CU/SO 350 - German Popular Culture
This course provides fundamental insights into contemporary German popular culture: Who or what is currently 'hip' in the German context? How are German pop phenomena related to U.S. American culture? Which formats are original, which transcultural? This course focuses on different pop-cultural phenomena of the 21th century from diverse media: reality TV (e.g. "DSDS: Deutschland sucht den Superstar", “Bauer sucht Frau”), music (e.g. German Gangsta-Rap, feminist pop, “Schlager”), TV-series (e.g. "Babylon Berlin"), radical young theater (e.g. She She Pop), evening culture (e.g. techno club scene), literature (e.g. Helene Hegemann), and column (e.g. Margarete Stokowski). Thereby, the seminar follows a historical approach. It is based on the assumption that German pop culture has been influenced by U.S. popular culture from its beginnings in the 20th century until the 1990s. As a cultural practice of “Self/Americanization” (Fluck 2008) specifically German formats have emerged until today, both in the East, West, and reunited Germany. Furthermore, the seminar investigates the political subtexts of German pop cultural practices. One focus is that popular culture always works with 'the Abject', i.e. the rejected and traumatic elements of a culture.

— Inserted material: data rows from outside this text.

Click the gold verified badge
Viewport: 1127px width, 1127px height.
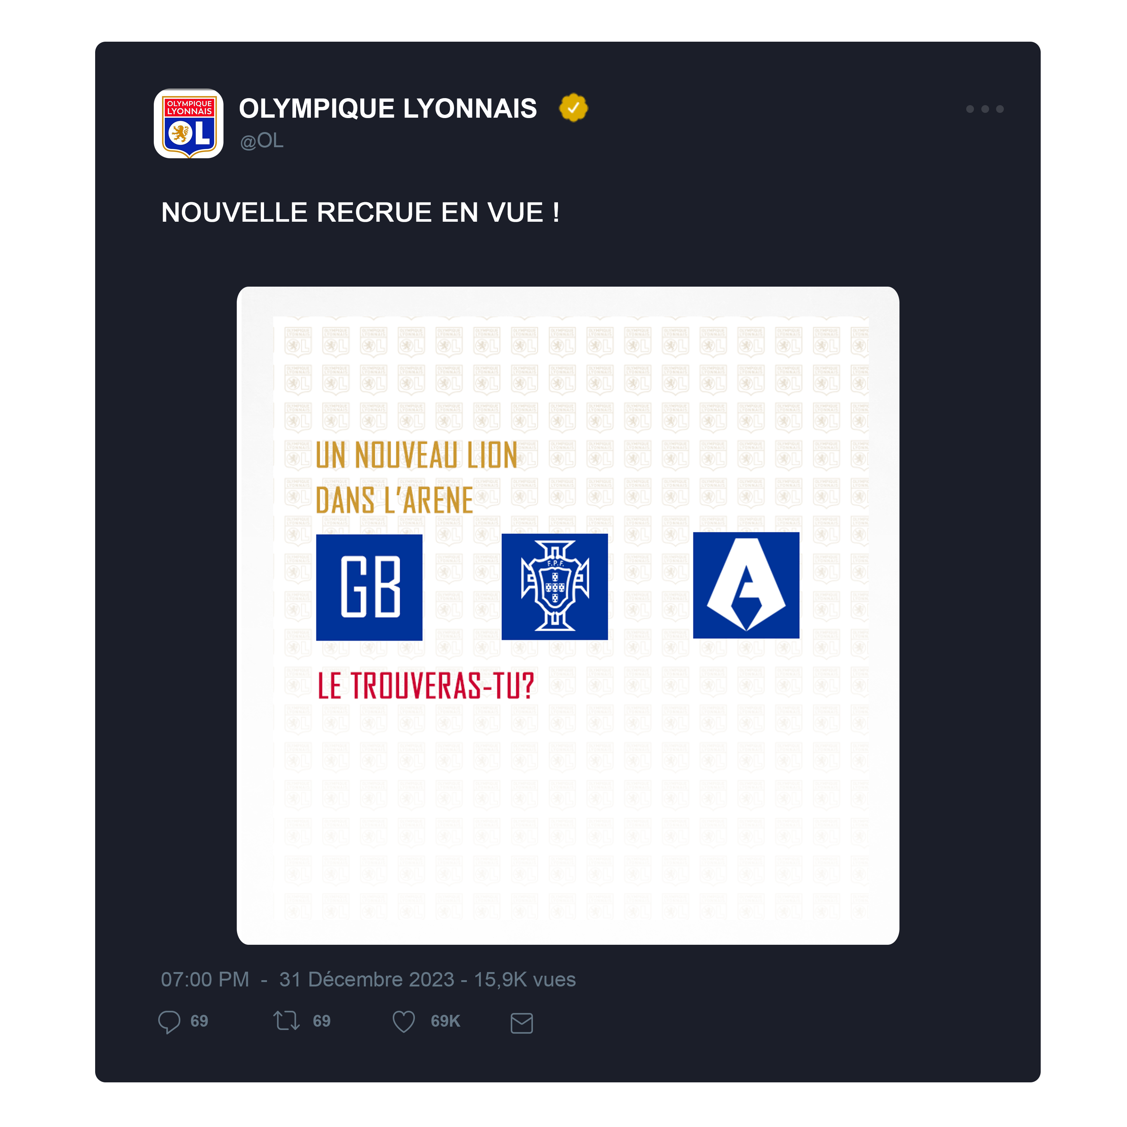tap(573, 108)
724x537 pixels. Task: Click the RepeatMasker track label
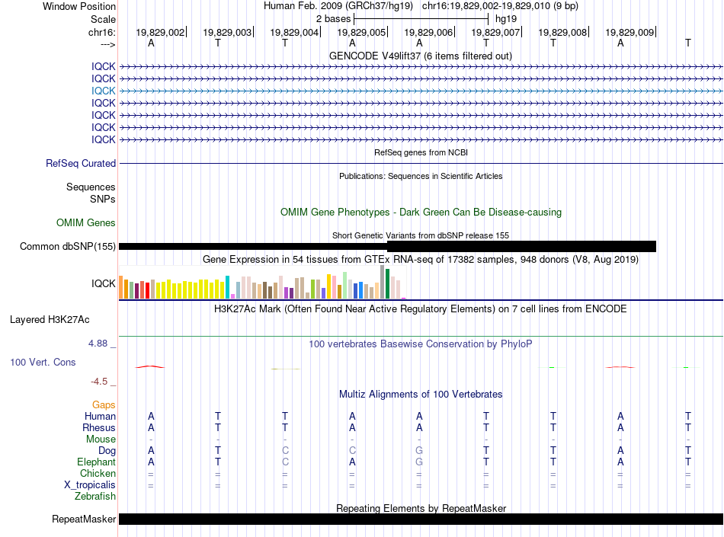pos(84,519)
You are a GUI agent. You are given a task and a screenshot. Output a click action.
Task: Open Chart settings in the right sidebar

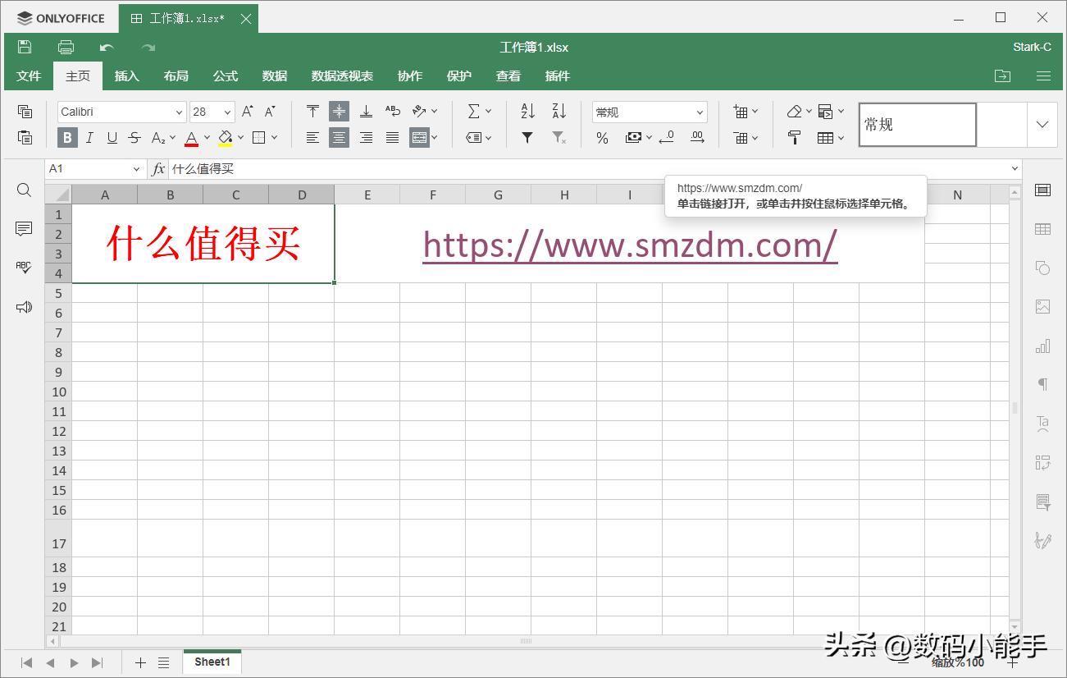click(1042, 346)
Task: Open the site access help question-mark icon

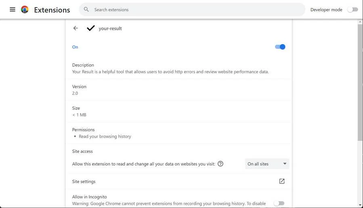Action: [220, 163]
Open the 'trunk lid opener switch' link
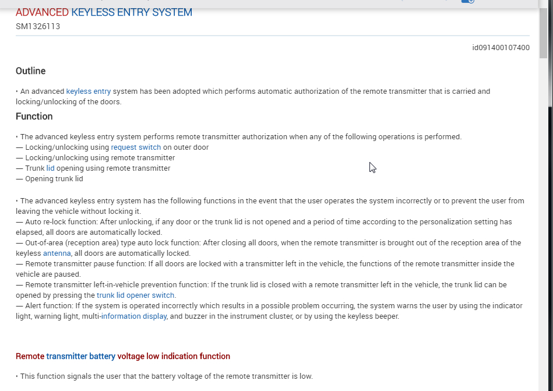This screenshot has height=391, width=553. (135, 295)
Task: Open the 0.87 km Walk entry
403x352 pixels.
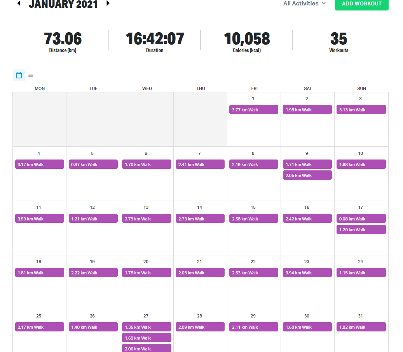Action: (x=93, y=165)
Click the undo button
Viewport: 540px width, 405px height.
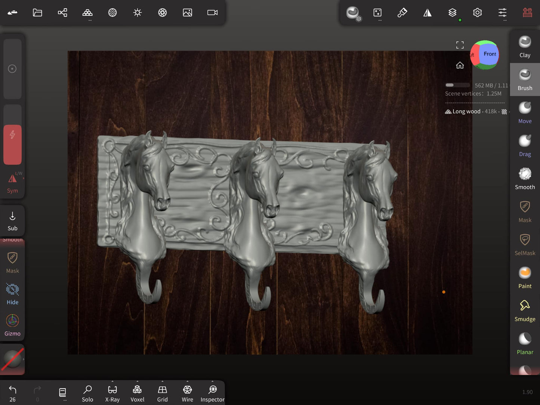click(12, 393)
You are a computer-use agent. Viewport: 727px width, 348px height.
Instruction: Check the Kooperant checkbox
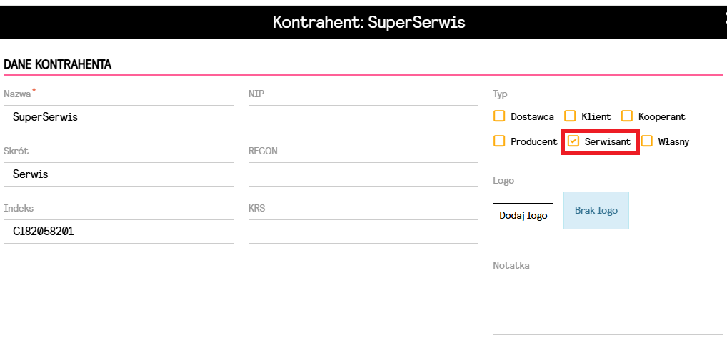tap(627, 116)
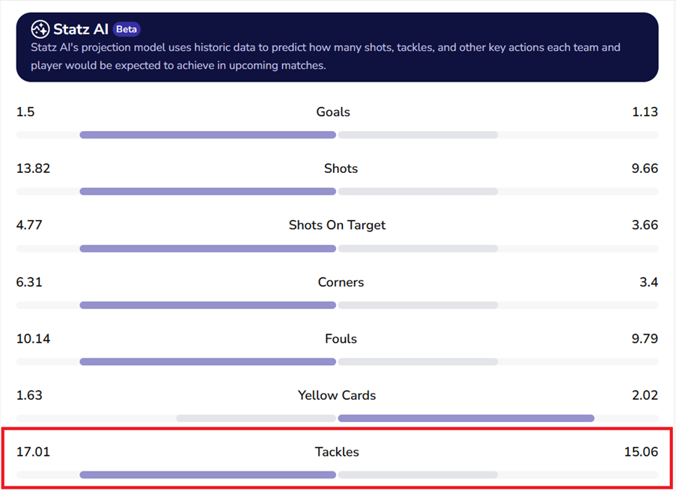Click the Corners stat label
676x491 pixels.
[341, 282]
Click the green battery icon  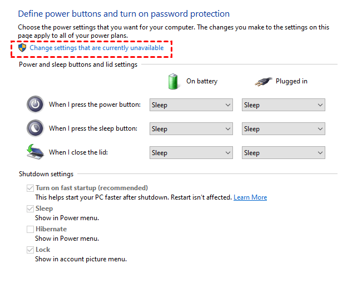point(173,81)
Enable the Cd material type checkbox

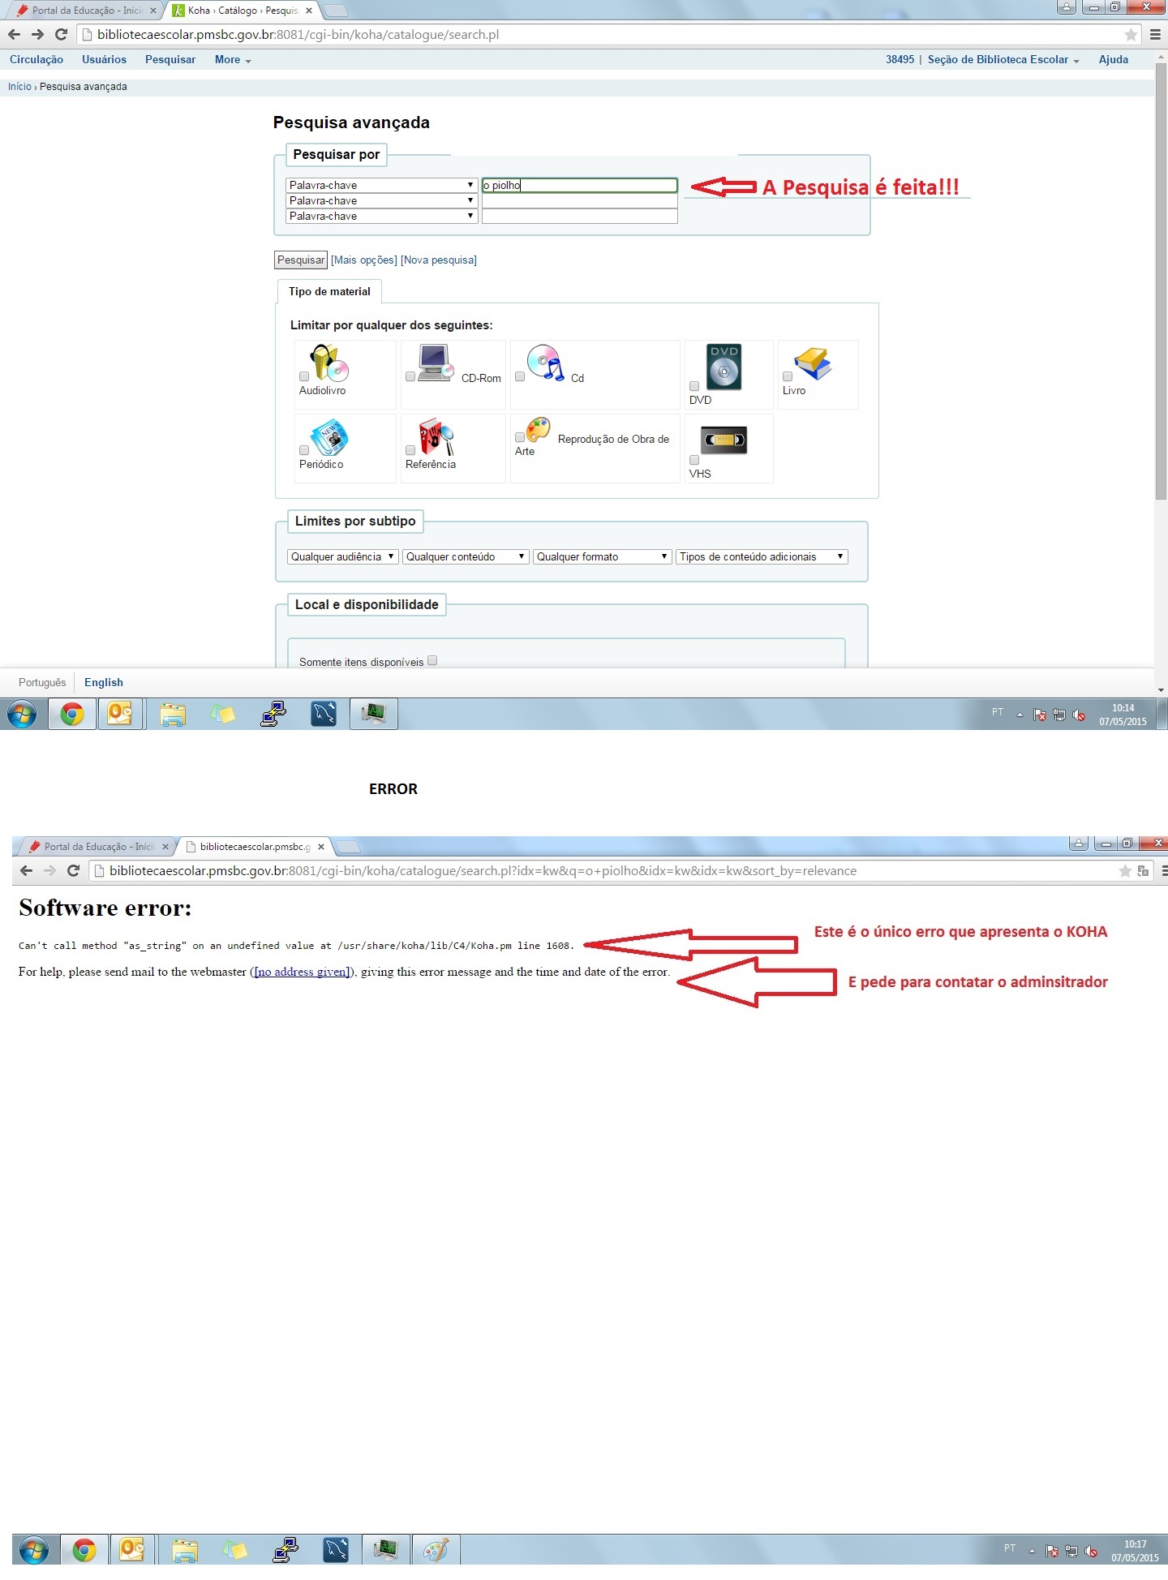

At the end of the seminar, students will be familiar with the latest trends, the trendsetters and the historical-theoretical discourses of German pop culture. In excursions, workshops and guest lectures, students will also be encouraged to experience and participate in German pop culture.
NOTE: This course is offered during the regular semester and in the winter. For winter sections, the course schedule is condensed, but the content, learning outcomes, and contact hours are the same.